Oh, those pesky kernels of truth - always acting like Rorschach inkblots upon which any number of wild ideas can be projected!

Let's just agree on this: Official U.S. census race and ethnicity designations are broad and general. They were created before data granularity and analysis were as sophisticated as they are today. But, as it happens, the only ones complaining much about them are young people who turn their noses up at anything giving off even a slight whiff of racial or gender specificity.

Just a few years ago, the term "Hispanic" was devalued in favor of "Latino." How quaint. In the past year or so, the navel gazing about that term exploded into something of a culture war that sped through the iterations "Latino/a," then "Latin@" and, most recently "Latinx."

Yawn.

Obviously, words matter. But they don't matter more than issues like the high prevalence of obesity and Type 2 diabetes among Hispanics, segregated schools with few resources, professional pay disparities, the Trump-era insecurity about immigration status, and so many other challenges Hispanics face.

Still, the census uses certain terms to collect broad data about who lives in the country.

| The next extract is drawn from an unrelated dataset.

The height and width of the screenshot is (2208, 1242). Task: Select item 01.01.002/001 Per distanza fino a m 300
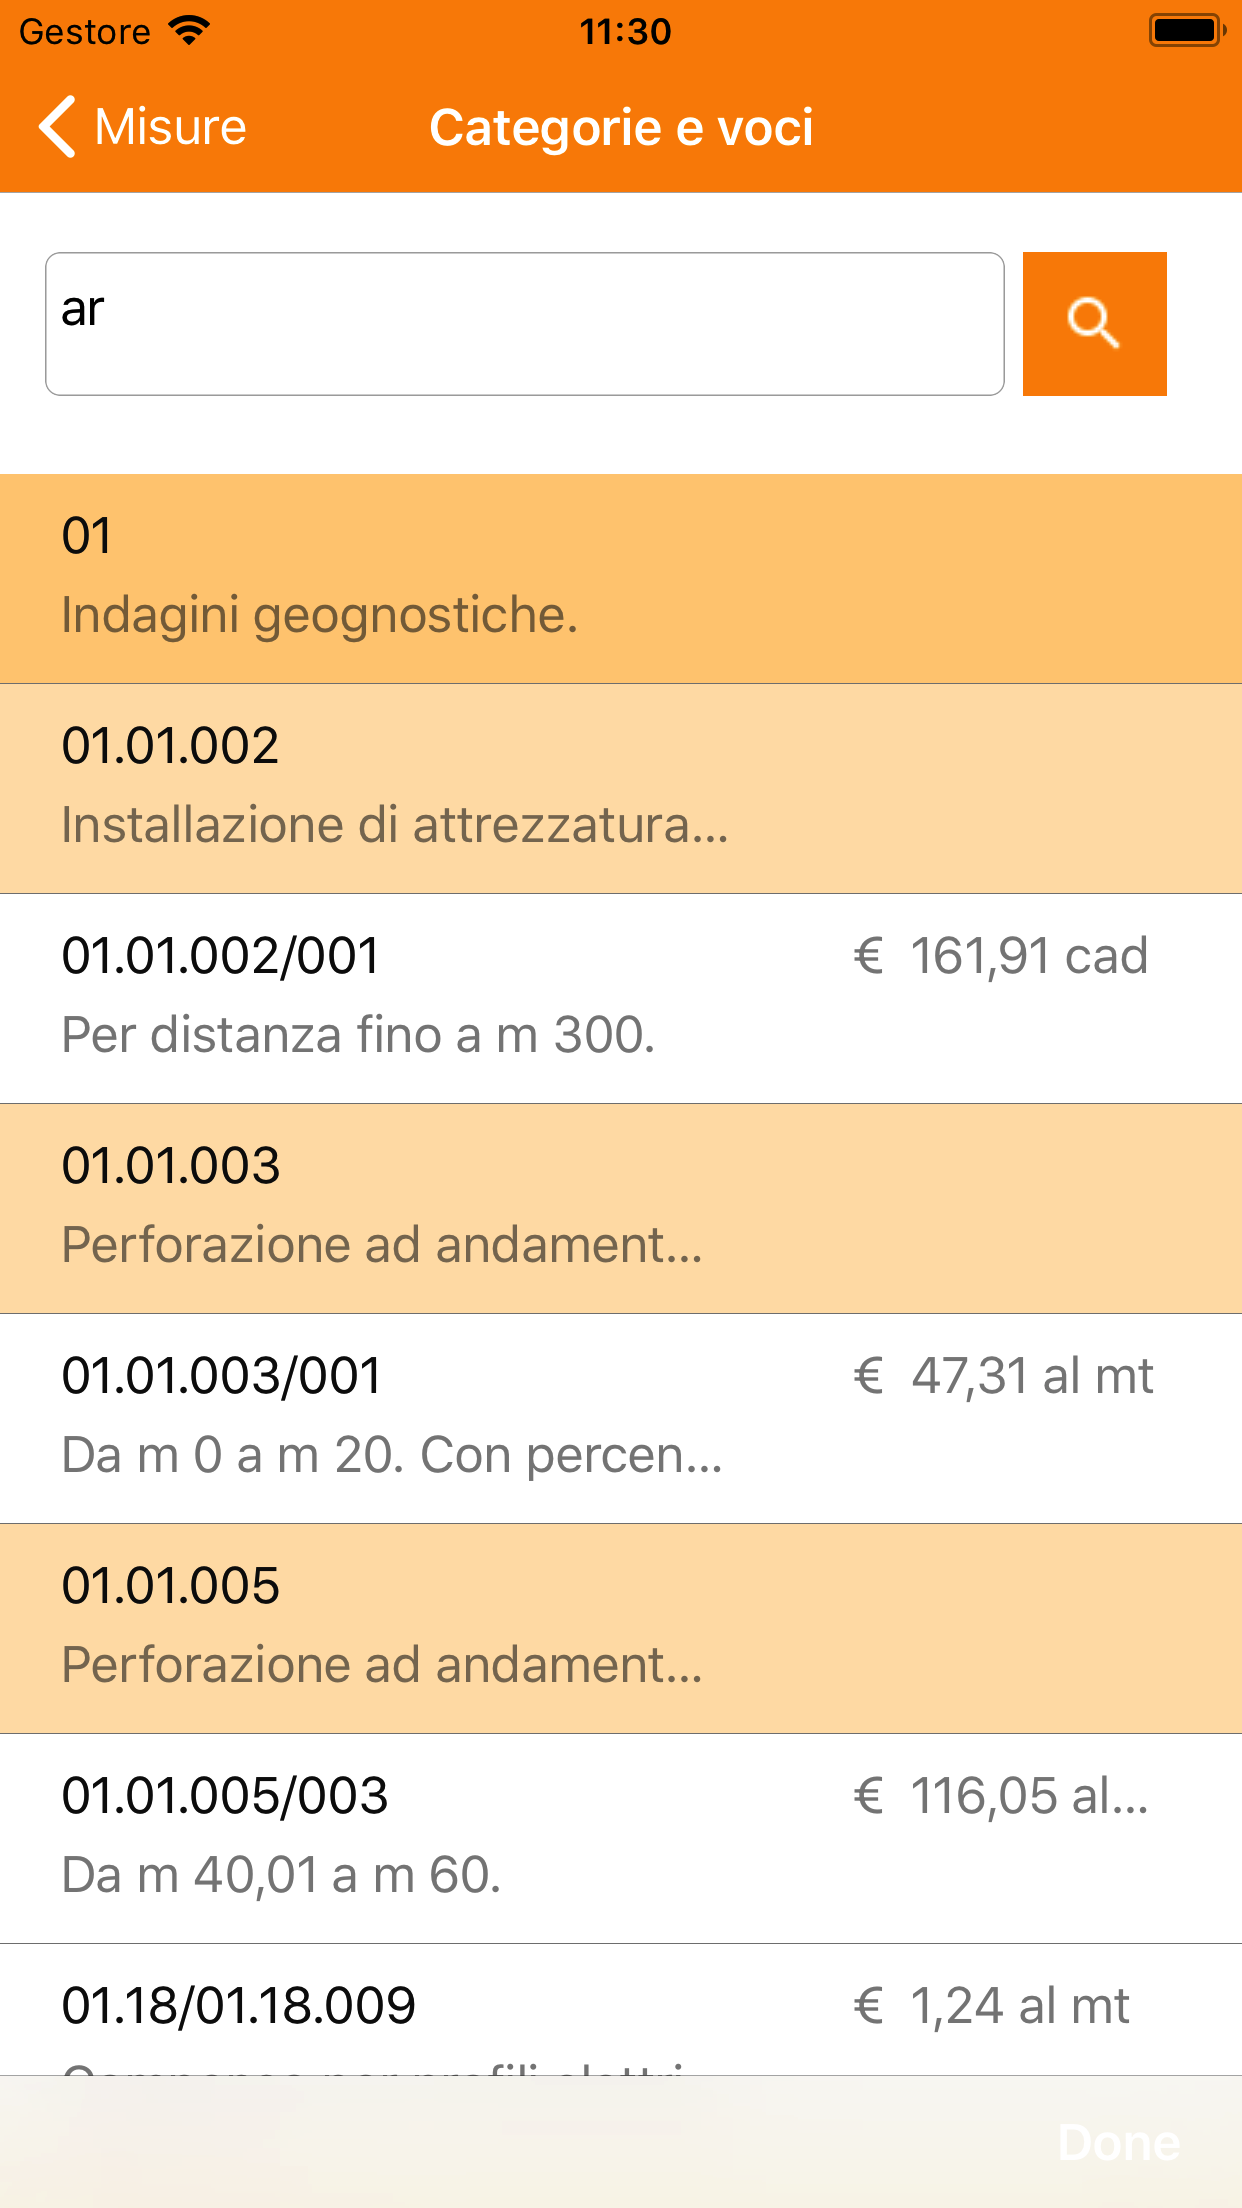point(621,999)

Those terms should neither be politicized nor erased.

"It's well past time to recognize that the four-decade experiment has failed and has put our nation on the road to becoming merely a collection of tribes rather than one 'indivisible,' as our creed proclaims," the authors assert. They conclude: "Reforming the outmoded census would reflect the reality of our population and accentuate our identity as Americans."

This is some seriously pie-in-the-sky thinking.

The fact that census data has been used by a variety of actors with their own agendas to underscore our differences and pit people against each other isn't a sound reason to cut ourselves off from information that illustrates who makes up the country and where and how they live.

I believe that a stable-over-time data set will eventually show what census data has always shown: The U.S. is a melting pot.

The very notion of "the melting pot" has become anathema to a vocal minority who believe that it is somehow synonymous with colonialization, white supremacy and forced assimilation, but it's just a plain fact: People come here from all over and simultaneously become more like the group they joined and make the group a little bit more like themselves.

Don't believe me?

Even as some in this country are terrified that a mass Hispanization of the U.S. will irrevocably brown the face of America, Latinos are dropping out of the identity club like flies.

A recent Pew Research Center report found that even though more than 18 percent of Americans identify as Hispanic or Latino, a long-standing high rate of intermarriage and a decade of declining immigration from Latin America are reducing the likelihood that people with Hispanic ancestry identify as Hispanic or Latino.

In fact, "among adults who say they have Hispanic ancestors (a parent, grandparent, great grandparent or earlier ancestor) but do not self-identify as Hispanic, the vast majority - 81 percent - say they have never thought of themselves as Hispanic," according to the Pew survey.

Hardly different from the Irish, the Italians, the Germans and so many others before them.

Sure, to some, it might seem like the census data is divisive. But the only thing that makes lifeless data a political weapon is people who use it to make others feel scared and threatened.

Racial and ethnic data, if it is collected with the same fidelity over time and allows for people to self-identify in more expansive ways, is likely to ultimately tell a tale of people who have more in common than not.